## Data extract

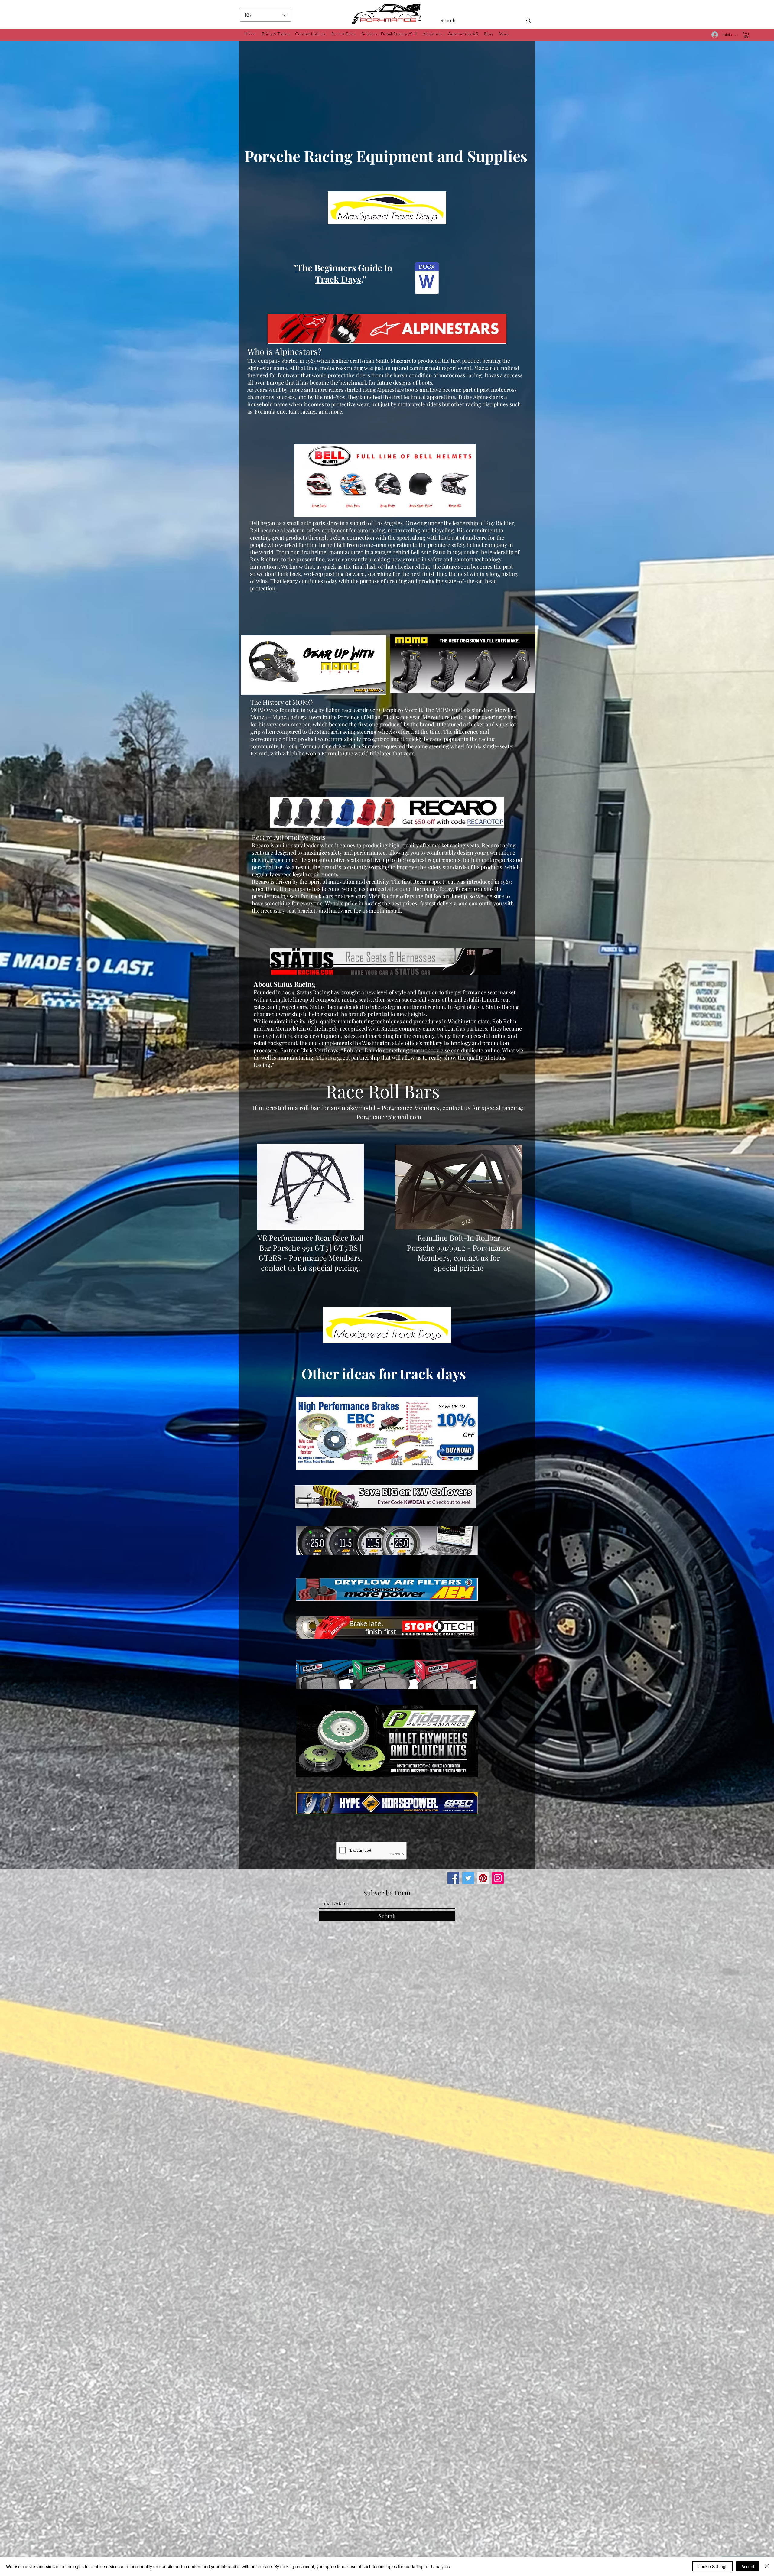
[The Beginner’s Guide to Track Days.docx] (427, 279)
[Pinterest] (483, 1878)
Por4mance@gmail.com (388, 1117)
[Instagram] (498, 1878)
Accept (747, 2566)
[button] (746, 35)
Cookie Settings (712, 2566)
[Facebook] (453, 1878)
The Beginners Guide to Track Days (344, 273)
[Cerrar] (766, 2566)
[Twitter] (468, 1878)
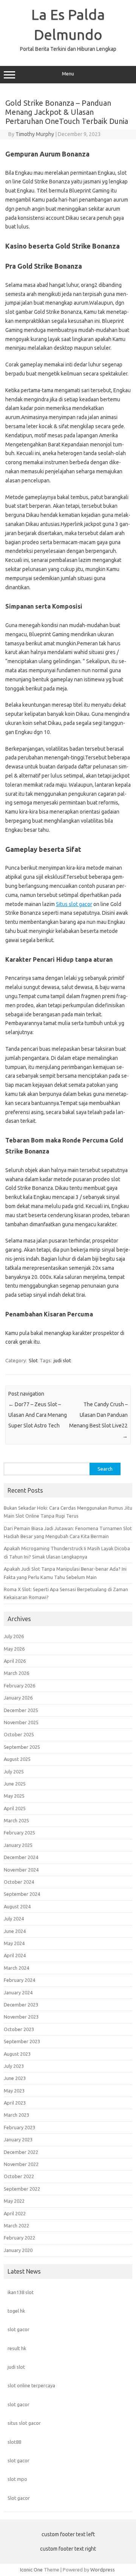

## Problem to solve
The response must contain each line above that holds the string "Guide".

## Answer to the exercise
[The Beginner’s Guide to Track Days.docx] (427, 279)
The Beginners Guide to Track Days (344, 273)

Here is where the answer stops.